● What you should do: Each entry below needs to be retyped exactly as given.
++++ Information given ++++
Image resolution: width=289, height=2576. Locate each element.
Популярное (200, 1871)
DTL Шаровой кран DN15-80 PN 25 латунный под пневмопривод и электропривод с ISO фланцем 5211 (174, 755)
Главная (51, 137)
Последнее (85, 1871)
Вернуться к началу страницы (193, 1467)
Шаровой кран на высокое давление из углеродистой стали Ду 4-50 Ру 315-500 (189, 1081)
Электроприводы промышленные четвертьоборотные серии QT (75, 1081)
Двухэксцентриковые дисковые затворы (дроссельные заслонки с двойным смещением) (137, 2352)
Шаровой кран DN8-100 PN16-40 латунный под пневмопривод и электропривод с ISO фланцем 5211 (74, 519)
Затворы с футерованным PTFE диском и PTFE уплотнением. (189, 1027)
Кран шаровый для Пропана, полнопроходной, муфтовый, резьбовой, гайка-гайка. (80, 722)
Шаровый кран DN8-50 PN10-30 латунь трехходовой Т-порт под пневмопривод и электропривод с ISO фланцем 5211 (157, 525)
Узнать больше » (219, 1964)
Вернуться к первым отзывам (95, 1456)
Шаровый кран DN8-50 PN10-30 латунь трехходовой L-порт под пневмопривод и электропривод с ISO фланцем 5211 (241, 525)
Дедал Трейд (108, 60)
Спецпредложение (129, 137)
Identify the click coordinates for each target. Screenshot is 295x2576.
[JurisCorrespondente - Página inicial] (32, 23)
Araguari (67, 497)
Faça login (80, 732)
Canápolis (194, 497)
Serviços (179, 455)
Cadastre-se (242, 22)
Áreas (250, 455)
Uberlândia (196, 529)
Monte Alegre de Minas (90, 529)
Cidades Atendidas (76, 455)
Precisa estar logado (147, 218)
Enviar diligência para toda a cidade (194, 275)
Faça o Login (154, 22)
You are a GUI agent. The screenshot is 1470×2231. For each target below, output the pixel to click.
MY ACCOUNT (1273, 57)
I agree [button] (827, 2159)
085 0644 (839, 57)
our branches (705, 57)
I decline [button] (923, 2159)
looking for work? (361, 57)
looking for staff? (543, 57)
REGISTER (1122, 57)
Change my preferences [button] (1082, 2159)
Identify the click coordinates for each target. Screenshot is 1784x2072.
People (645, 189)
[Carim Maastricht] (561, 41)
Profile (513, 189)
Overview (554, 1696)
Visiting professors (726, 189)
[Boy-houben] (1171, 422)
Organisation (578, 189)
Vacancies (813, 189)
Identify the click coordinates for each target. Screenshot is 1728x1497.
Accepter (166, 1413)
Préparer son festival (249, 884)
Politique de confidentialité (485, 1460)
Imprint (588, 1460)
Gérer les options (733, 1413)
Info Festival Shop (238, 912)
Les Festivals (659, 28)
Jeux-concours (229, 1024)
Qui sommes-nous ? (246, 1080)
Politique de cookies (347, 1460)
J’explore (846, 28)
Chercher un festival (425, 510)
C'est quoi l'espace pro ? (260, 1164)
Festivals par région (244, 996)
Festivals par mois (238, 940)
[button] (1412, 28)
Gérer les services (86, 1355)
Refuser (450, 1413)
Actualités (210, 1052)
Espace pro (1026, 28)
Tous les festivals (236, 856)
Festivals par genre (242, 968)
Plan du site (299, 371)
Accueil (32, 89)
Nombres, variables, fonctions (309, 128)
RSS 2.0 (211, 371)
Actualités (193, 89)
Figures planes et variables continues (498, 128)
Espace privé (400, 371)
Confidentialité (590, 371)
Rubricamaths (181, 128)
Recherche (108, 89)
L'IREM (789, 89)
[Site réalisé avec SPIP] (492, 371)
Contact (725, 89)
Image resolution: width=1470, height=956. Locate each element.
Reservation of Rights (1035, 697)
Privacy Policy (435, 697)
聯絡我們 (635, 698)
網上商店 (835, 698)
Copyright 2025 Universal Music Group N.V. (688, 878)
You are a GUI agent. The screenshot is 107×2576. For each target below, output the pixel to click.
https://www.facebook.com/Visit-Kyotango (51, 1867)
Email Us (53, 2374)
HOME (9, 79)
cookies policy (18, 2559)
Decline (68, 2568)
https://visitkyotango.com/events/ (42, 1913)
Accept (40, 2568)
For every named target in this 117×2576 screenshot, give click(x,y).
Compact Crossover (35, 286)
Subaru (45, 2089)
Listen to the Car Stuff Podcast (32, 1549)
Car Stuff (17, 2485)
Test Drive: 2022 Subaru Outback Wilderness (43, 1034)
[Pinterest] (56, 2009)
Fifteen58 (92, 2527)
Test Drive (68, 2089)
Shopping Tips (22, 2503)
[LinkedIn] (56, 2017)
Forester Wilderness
++++
● Written answer:
Image resolution: width=289, height=2576. Locate each element.
Популярное (200, 1871)
DTL Шаровой кран DN15-80 PN 25 латунный под пневмопривод и электропривод с ISO фланцем 5211 (174, 755)
Главная (51, 137)
Последнее (85, 1871)
Вернуться к началу страницы (193, 1467)
Шаровой кран на высокое давление из углеродистой стали Ду 4-50 Ру 315-500 (189, 1081)
Электроприводы промышленные четвертьоборотные серии QT (75, 1081)
Двухэксцентриковые дисковые затворы (дроссельные заслонки с двойным смещением) (137, 2352)
Шаровой кран DN8-100 PN16-40 латунный под пневмопривод и электропривод с ISO фланцем 5211 (74, 519)
Затворы с футерованным PTFE диском и PTFE уплотнением. (189, 1027)
Кран шаровый для Пропана, полнопроходной, муфтовый, резьбовой, гайка-гайка. (80, 722)
Шаровый кран DN8-50 PN10-30 латунь трехходовой Т-порт под пневмопривод и электропривод с ISO фланцем 5211 (157, 525)
Узнать больше » (219, 1964)
Вернуться к первым отзывам (95, 1456)
Шаровый кран DN8-50 PN10-30 латунь трехходовой L-порт под пневмопривод и электропривод с ISO фланцем 5211 (241, 525)
Дедал Трейд (108, 60)
Спецпредложение (129, 137)
Identify the click coordinates for each target. Screenshot is 295x2576.
[JurisCorrespondente - Página inicial] (32, 23)
Araguari (67, 497)
Faça login (80, 732)
Canápolis (194, 497)
Serviços (179, 455)
Cadastre-se (242, 22)
Áreas (250, 455)
Uberlândia (196, 529)
Monte Alegre de Minas (90, 529)
Cidades Atendidas (76, 455)
Precisa estar logado (147, 218)
Enviar diligência para toda a cidade (194, 275)
Faça o Login (154, 22)
You are a GUI agent. The screenshot is 1470×2231. For each target below, output the pixel to click.
MY ACCOUNT (1273, 57)
I agree [button] (827, 2159)
085 0644 (839, 57)
our branches (705, 57)
I decline [button] (923, 2159)
looking for work? (361, 57)
looking for staff? (543, 57)
REGISTER (1122, 57)
Change my preferences [button] (1082, 2159)
Identify the click coordinates for each target. Screenshot is 1784x2072.
People (645, 189)
[Carim Maastricht] (561, 41)
Profile (513, 189)
Overview (554, 1696)
Visiting professors (726, 189)
[Boy-houben] (1171, 422)
Organisation (578, 189)
Vacancies (813, 189)
Identify the click coordinates for each target. Screenshot is 1728x1497.
Accepter (166, 1413)
Préparer son festival (249, 884)
Politique de confidentialité (485, 1460)
Imprint (588, 1460)
Gérer les options (733, 1413)
Info Festival Shop (238, 912)
Les Festivals (659, 28)
Jeux-concours (229, 1024)
Qui sommes-nous ? (246, 1080)
Politique de cookies (347, 1460)
J’explore (846, 28)
Chercher un festival (425, 510)
C'est quoi l'espace pro ? (260, 1164)
Festivals par région (244, 996)
Festivals par mois (238, 940)
[button] (1412, 28)
Gérer les services (86, 1355)
Refuser (450, 1413)
Actualités (210, 1052)
Espace pro (1026, 28)
Tous les festivals (236, 856)
Festivals par genre (242, 968)
Plan du site (299, 371)
Accueil (32, 89)
Nombres, variables, fonctions (309, 128)
RSS 2.0 (211, 371)
Actualités (193, 89)
Figures planes et variables continues (498, 128)
Espace privé (400, 371)
Confidentialité (590, 371)
Rubricamaths (181, 128)
Recherche (108, 89)
L'IREM (789, 89)
[Site réalisé avec SPIP] (492, 371)
Contact (725, 89)
Image resolution: width=1470, height=956. Locate each element.
Reservation of Rights (1035, 697)
Privacy Policy (435, 697)
聯絡我們 (635, 698)
網上商店 (835, 698)
Copyright 2025 Universal Music Group N.V. (688, 878)
You are a GUI agent. The screenshot is 107×2576. For each target below, output the pixel to click.
https://www.facebook.com/Visit-Kyotango (51, 1867)
Email Us (53, 2374)
HOME (9, 79)
cookies policy (18, 2559)
Decline (68, 2568)
https://visitkyotango.com/events/ (42, 1913)
Accept (40, 2568)
For every named target in this 117×2576 screenshot, give click(x,y).
Compact Crossover (35, 286)
Subaru (45, 2089)
Listen to the Car Stuff Podcast (32, 1549)
Car Stuff (17, 2485)
Test Drive: 2022 Subaru Outback Wilderness (43, 1034)
[Pinterest] (56, 2009)
Fifteen58 (92, 2527)
Test Drive (68, 2089)
Shopping Tips (22, 2503)
[LinkedIn] (56, 2017)
Forester Wilderness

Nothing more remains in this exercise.